Saved data entries:
----------------------------------------

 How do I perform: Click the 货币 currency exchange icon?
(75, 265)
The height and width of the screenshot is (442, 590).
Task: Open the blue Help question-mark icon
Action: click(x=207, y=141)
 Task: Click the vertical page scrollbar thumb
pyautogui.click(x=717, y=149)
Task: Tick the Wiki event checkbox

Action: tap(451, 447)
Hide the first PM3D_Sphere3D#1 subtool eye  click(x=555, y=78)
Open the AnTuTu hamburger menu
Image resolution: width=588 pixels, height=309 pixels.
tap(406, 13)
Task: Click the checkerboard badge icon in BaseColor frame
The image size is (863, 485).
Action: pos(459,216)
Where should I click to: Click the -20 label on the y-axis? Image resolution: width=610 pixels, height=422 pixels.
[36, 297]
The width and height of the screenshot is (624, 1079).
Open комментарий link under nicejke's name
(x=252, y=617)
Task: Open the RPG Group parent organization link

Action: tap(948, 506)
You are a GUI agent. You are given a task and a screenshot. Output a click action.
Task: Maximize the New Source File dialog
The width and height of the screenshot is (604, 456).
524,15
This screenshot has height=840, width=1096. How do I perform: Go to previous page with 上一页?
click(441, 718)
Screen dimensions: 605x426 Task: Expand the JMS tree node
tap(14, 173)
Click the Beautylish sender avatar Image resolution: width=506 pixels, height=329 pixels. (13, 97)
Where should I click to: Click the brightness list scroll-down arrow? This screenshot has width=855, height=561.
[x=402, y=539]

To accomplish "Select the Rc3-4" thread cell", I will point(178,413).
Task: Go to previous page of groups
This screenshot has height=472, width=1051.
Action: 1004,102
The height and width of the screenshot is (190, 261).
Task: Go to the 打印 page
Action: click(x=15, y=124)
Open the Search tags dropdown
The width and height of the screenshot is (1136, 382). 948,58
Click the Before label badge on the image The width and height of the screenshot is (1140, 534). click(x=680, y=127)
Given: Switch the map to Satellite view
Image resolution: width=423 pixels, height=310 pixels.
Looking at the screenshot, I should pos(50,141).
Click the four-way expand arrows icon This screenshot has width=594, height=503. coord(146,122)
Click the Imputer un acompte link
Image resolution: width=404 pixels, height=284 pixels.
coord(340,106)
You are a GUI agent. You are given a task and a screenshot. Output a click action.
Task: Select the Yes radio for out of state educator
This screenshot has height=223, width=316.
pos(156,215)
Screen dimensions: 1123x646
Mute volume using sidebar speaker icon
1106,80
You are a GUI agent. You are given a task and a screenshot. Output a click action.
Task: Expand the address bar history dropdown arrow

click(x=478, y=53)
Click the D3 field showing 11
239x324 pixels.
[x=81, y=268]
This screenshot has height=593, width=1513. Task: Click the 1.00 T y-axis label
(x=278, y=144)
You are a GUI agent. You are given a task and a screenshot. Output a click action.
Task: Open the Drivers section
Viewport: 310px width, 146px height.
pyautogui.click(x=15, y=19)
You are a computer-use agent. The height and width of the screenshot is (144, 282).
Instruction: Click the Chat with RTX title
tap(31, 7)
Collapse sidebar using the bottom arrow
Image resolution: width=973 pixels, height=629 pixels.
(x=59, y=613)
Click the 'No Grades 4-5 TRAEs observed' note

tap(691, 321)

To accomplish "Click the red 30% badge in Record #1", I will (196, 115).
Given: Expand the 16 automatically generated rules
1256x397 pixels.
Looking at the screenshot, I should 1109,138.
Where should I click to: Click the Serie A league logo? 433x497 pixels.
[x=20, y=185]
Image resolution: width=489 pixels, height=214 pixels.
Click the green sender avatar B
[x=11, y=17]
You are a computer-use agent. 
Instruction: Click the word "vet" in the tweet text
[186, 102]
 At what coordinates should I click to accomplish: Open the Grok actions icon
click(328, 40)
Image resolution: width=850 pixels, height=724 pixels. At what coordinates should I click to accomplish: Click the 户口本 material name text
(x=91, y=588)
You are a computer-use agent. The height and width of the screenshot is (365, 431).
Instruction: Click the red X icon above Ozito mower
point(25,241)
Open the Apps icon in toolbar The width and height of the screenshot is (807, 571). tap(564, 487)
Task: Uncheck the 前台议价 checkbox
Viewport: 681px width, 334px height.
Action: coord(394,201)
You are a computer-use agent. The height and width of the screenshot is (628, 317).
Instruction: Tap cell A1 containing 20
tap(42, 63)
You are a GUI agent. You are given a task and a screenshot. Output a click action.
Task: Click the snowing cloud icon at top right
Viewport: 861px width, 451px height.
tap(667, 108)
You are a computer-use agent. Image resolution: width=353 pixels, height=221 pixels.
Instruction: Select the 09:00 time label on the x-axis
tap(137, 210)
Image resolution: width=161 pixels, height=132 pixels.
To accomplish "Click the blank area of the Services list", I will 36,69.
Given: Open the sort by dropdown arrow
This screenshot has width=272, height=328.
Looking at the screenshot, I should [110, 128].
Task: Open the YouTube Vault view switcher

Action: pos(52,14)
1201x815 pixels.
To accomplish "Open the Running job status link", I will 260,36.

----------------------------------------

* [What the task asks] Each of the entries above needs to be given again exactly.

* [Exercise output]
 How do I perform: Click the 货币 currency exchange icon?
(75, 265)
The height and width of the screenshot is (442, 590).
Task: Open the blue Help question-mark icon
Action: click(x=207, y=141)
 Task: Click the vertical page scrollbar thumb
pyautogui.click(x=717, y=149)
Task: Tick the Wiki event checkbox

Action: tap(451, 447)
Hide the first PM3D_Sphere3D#1 subtool eye  click(x=555, y=78)
Open the AnTuTu hamburger menu
Image resolution: width=588 pixels, height=309 pixels.
tap(406, 13)
Task: Click the checkerboard badge icon in BaseColor frame
The image size is (863, 485).
Action: pos(459,216)
Where should I click to: Click the -20 label on the y-axis? Image resolution: width=610 pixels, height=422 pixels.
[36, 297]
The width and height of the screenshot is (624, 1079).
Open комментарий link under nicejke's name
(x=252, y=617)
Task: Open the RPG Group parent organization link

Action: tap(948, 506)
You are a GUI agent. You are given a task and a screenshot. Output a click action.
Task: Maximize the New Source File dialog
The width and height of the screenshot is (604, 456).
524,15
This screenshot has height=840, width=1096. How do I perform: Go to previous page with 上一页?
click(441, 718)
Screen dimensions: 605x426 Task: Expand the JMS tree node
tap(14, 173)
Click the Beautylish sender avatar Image resolution: width=506 pixels, height=329 pixels. (13, 97)
Where should I click to: Click the brightness list scroll-down arrow? This screenshot has width=855, height=561.
[x=402, y=539]

To accomplish "Select the Rc3-4" thread cell", I will point(178,413).
Task: Go to previous page of groups
This screenshot has height=472, width=1051.
Action: 1004,102
The height and width of the screenshot is (190, 261).
Task: Go to the 打印 page
Action: click(x=15, y=124)
Open the Search tags dropdown
The width and height of the screenshot is (1136, 382). 948,58
Click the Before label badge on the image The width and height of the screenshot is (1140, 534). click(x=680, y=127)
Given: Switch the map to Satellite view
Image resolution: width=423 pixels, height=310 pixels.
Looking at the screenshot, I should pos(50,141).
Click the four-way expand arrows icon This screenshot has width=594, height=503. coord(146,122)
Click the Imputer un acompte link
Image resolution: width=404 pixels, height=284 pixels.
coord(340,106)
You are a GUI agent. You are given a task and a screenshot. Output a click action.
Task: Select the Yes radio for out of state educator
This screenshot has height=223, width=316.
pos(156,215)
Screen dimensions: 1123x646
Mute volume using sidebar speaker icon
1106,80
You are a GUI agent. You are given a task and a screenshot. Output a click action.
Task: Expand the address bar history dropdown arrow

click(x=478, y=53)
Click the D3 field showing 11
239x324 pixels.
[x=81, y=268]
This screenshot has height=593, width=1513. Task: Click the 1.00 T y-axis label
(x=278, y=144)
You are a GUI agent. You are given a task and a screenshot. Output a click action.
Task: Open the Drivers section
Viewport: 310px width, 146px height.
pyautogui.click(x=15, y=19)
You are a computer-use agent. The height and width of the screenshot is (144, 282).
Instruction: Click the Chat with RTX title
tap(31, 7)
Collapse sidebar using the bottom arrow
Image resolution: width=973 pixels, height=629 pixels.
(x=59, y=613)
Click the 'No Grades 4-5 TRAEs observed' note

tap(691, 321)

To accomplish "Click the red 30% badge in Record #1", I will (196, 115).
Given: Expand the 16 automatically generated rules
1256x397 pixels.
Looking at the screenshot, I should 1109,138.
Where should I click to: Click the Serie A league logo? 433x497 pixels.
[x=20, y=185]
Image resolution: width=489 pixels, height=214 pixels.
Click the green sender avatar B
[x=11, y=17]
You are a computer-use agent. 
Instruction: Click the word "vet" in the tweet text
[186, 102]
 At what coordinates should I click to accomplish: Open the Grok actions icon
click(328, 40)
Image resolution: width=850 pixels, height=724 pixels. At what coordinates should I click to accomplish: Click the 户口本 material name text
(x=91, y=588)
You are a computer-use agent. The height and width of the screenshot is (365, 431).
Instruction: Click the red X icon above Ozito mower
point(25,241)
Open the Apps icon in toolbar The width and height of the screenshot is (807, 571). tap(564, 487)
Task: Uncheck the 前台议价 checkbox
Viewport: 681px width, 334px height.
Action: coord(394,201)
You are a computer-use agent. The height and width of the screenshot is (628, 317).
Instruction: Tap cell A1 containing 20
tap(42, 63)
You are a GUI agent. You are given a task and a screenshot. Output a click action.
Task: Click the snowing cloud icon at top right
Viewport: 861px width, 451px height.
tap(667, 108)
You are a computer-use agent. Image resolution: width=353 pixels, height=221 pixels.
Instruction: Select the 09:00 time label on the x-axis
tap(137, 210)
Image resolution: width=161 pixels, height=132 pixels.
To accomplish "Click the blank area of the Services list", I will 36,69.
Given: Open the sort by dropdown arrow
This screenshot has width=272, height=328.
Looking at the screenshot, I should [110, 128].
Task: Open the YouTube Vault view switcher

Action: pos(52,14)
1201x815 pixels.
To accomplish "Open the Running job status link", I will 260,36.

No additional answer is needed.